Thursday, May 1, 2008

Using Vegetables That Are Past Their Prime (part 2): Pizza

OK, this is kind of like roasting, but quicker, fancier and with bread. For the crust I use a mostly whole wheat sourdough, but I guess if you don't have a sourdough starter lying around you could use whatever you want. (I use this recipe for the crust)

I usually don't bother with any replacement for cheese, and I usually don't even do tomato sauce. My pizzas generally come out less pizza-like and more along the lines of vegetables-on-round-flat-bread-like. I had a lot of tomatoes, so I figured a tomato sauce was in order. I was hoping that putting some tomatoes and seasonings in a pan and simmering it for a while was how to make tomato sauce, because that's what I did. Apparently it really is that easy, because it worked out pretty well, and I had just enough sauce for the two pizzas.

The peppers, onions, tomatoes and tomatoes in the sauce on this pizza were all dived. There's also some baked seitan on there as well.
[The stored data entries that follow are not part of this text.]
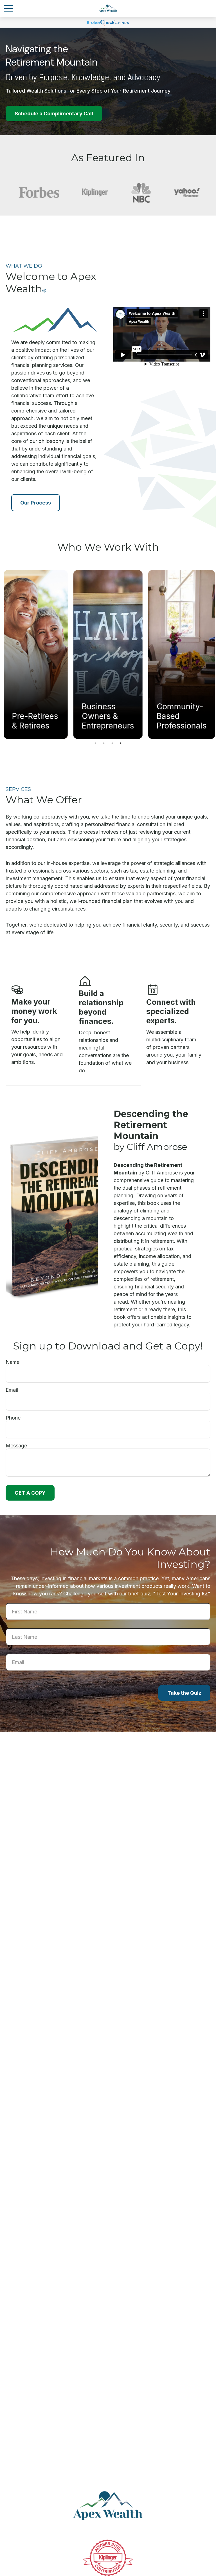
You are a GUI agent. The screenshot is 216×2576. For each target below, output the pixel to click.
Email (12, 1390)
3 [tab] (112, 743)
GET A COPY (30, 1493)
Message (16, 1446)
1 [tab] (95, 743)
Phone (13, 1418)
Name (12, 1362)
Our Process (35, 503)
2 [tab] (104, 743)
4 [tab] (120, 743)
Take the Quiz (184, 1693)
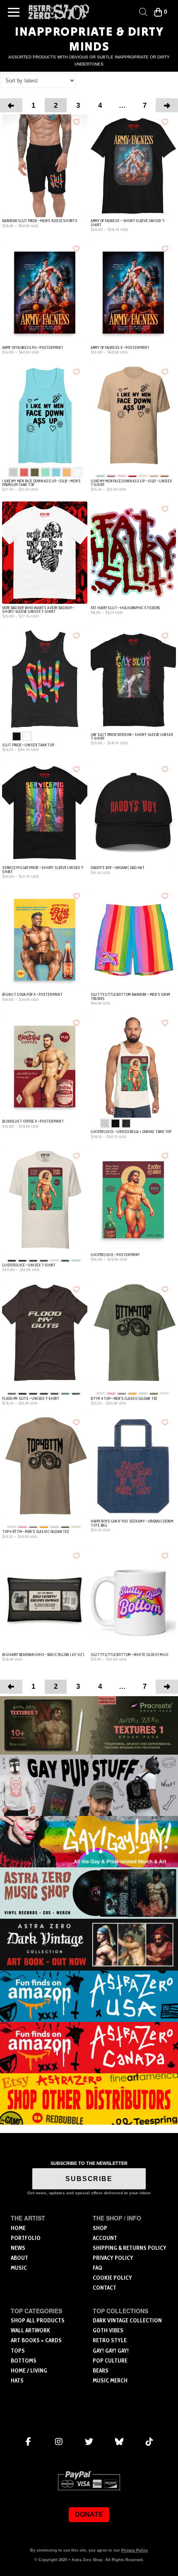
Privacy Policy (134, 2550)
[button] (14, 12)
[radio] (13, 472)
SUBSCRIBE (89, 2178)
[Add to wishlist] (77, 121)
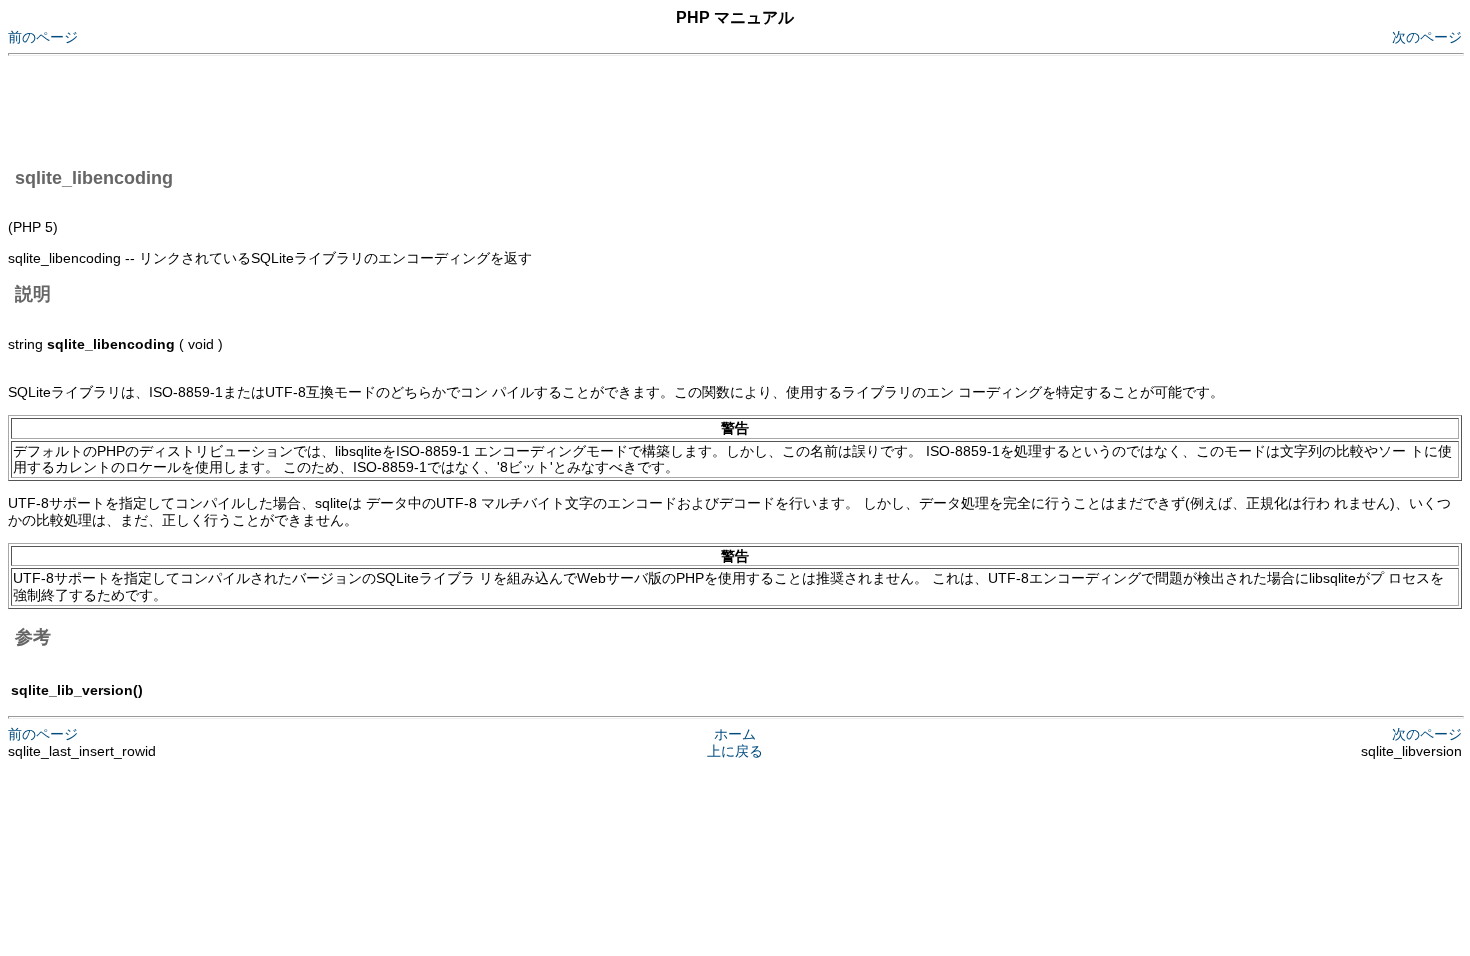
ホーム (735, 734)
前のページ (43, 37)
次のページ (1427, 37)
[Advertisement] (372, 108)
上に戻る (735, 751)
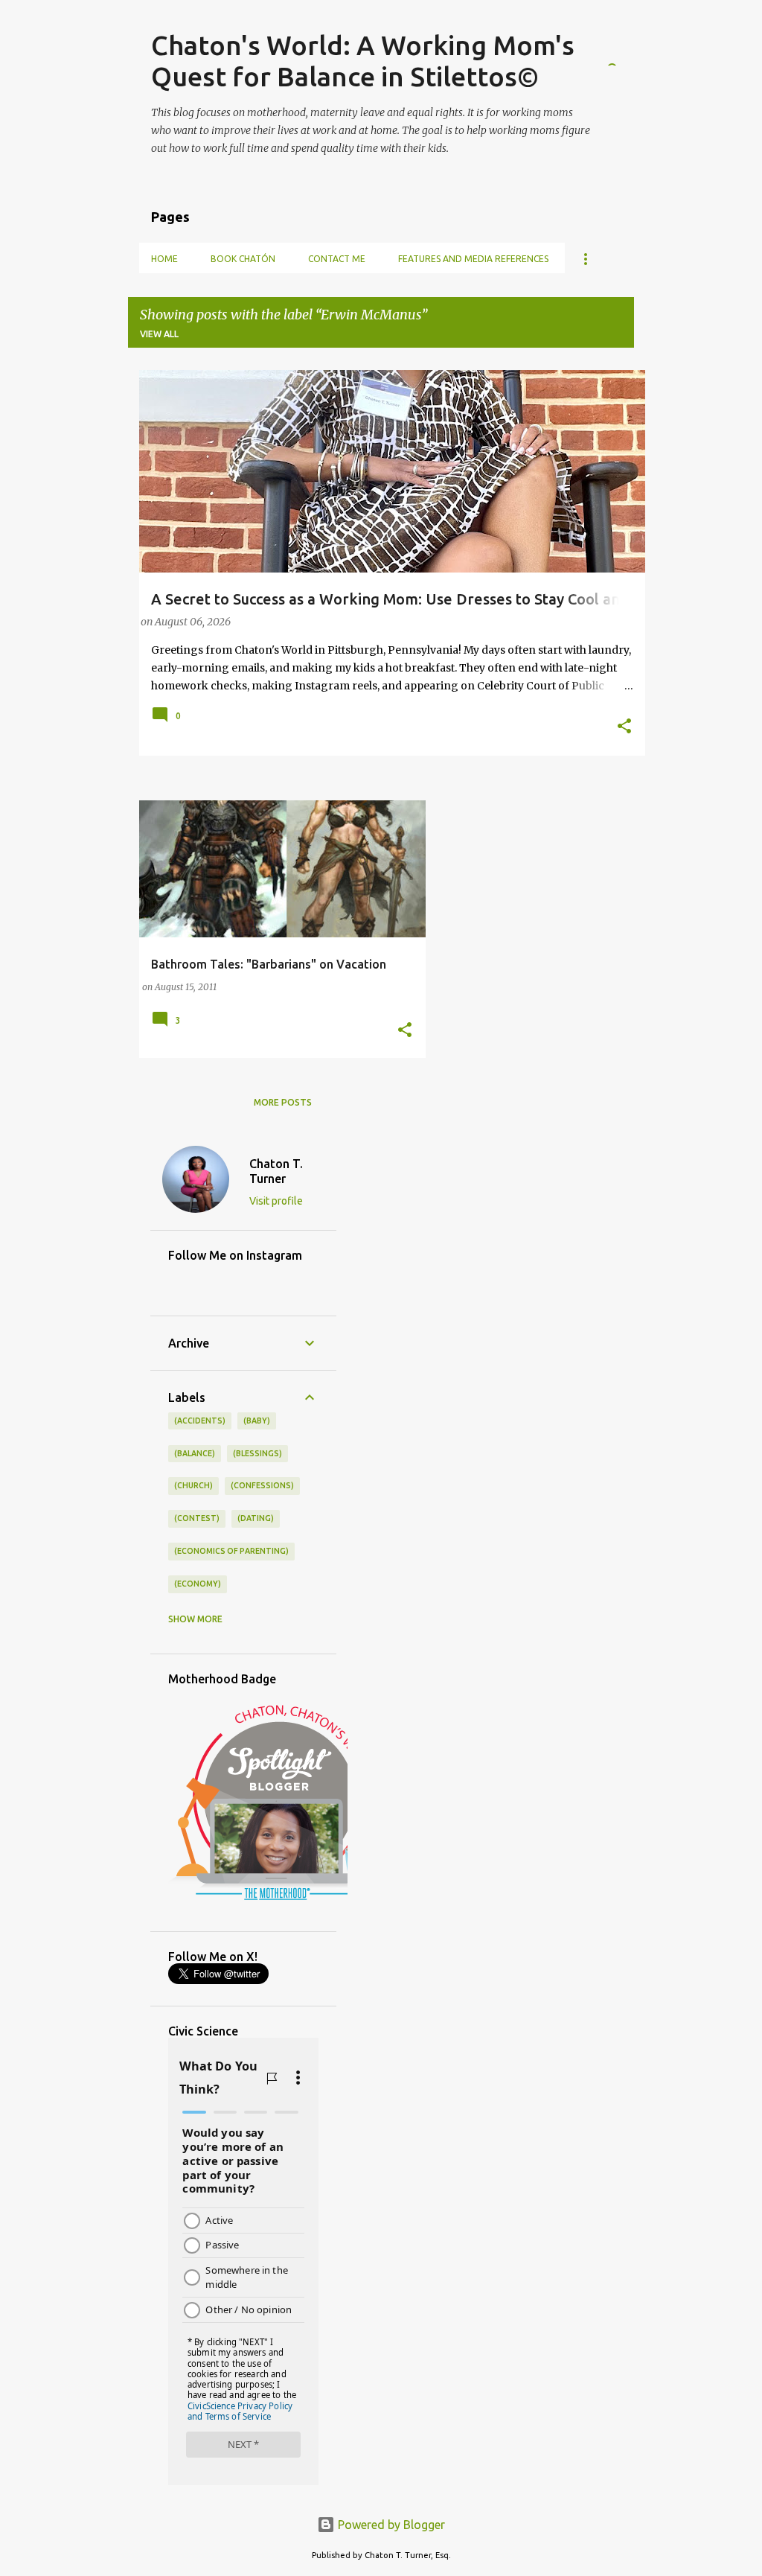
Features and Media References (473, 259)
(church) (193, 1485)
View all (159, 334)
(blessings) (257, 1453)
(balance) (194, 1453)
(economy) (197, 1583)
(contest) (197, 1518)
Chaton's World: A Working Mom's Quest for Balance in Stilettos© (362, 61)
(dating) (255, 1518)
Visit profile (276, 1201)
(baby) (256, 1420)
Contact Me (336, 259)
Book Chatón (243, 259)
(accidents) (199, 1420)
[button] (624, 727)
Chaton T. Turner (276, 1171)
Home (164, 259)
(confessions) (262, 1485)
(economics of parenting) (231, 1550)
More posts (283, 1102)
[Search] (625, 48)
I put the oven only on 450 degrees instead of my usual 500 or as hot as possible, because I didn't really feel like dealing with the smoke detector that is guaranteed to go off whenever make something awesome in the oven. But maybe it's not a smoke detector at all, but an awesome detector, and it's trying to tell me that what I have in the oven is even more awesome than normal, and I should prepare myself accordingly. It didn't go off this time, so I guess that says something. I was also impatient and left the pizza in the oven for as minimal time as possible, so nothing really got even remotely browned except for the peppers, which are lightweights, anyway.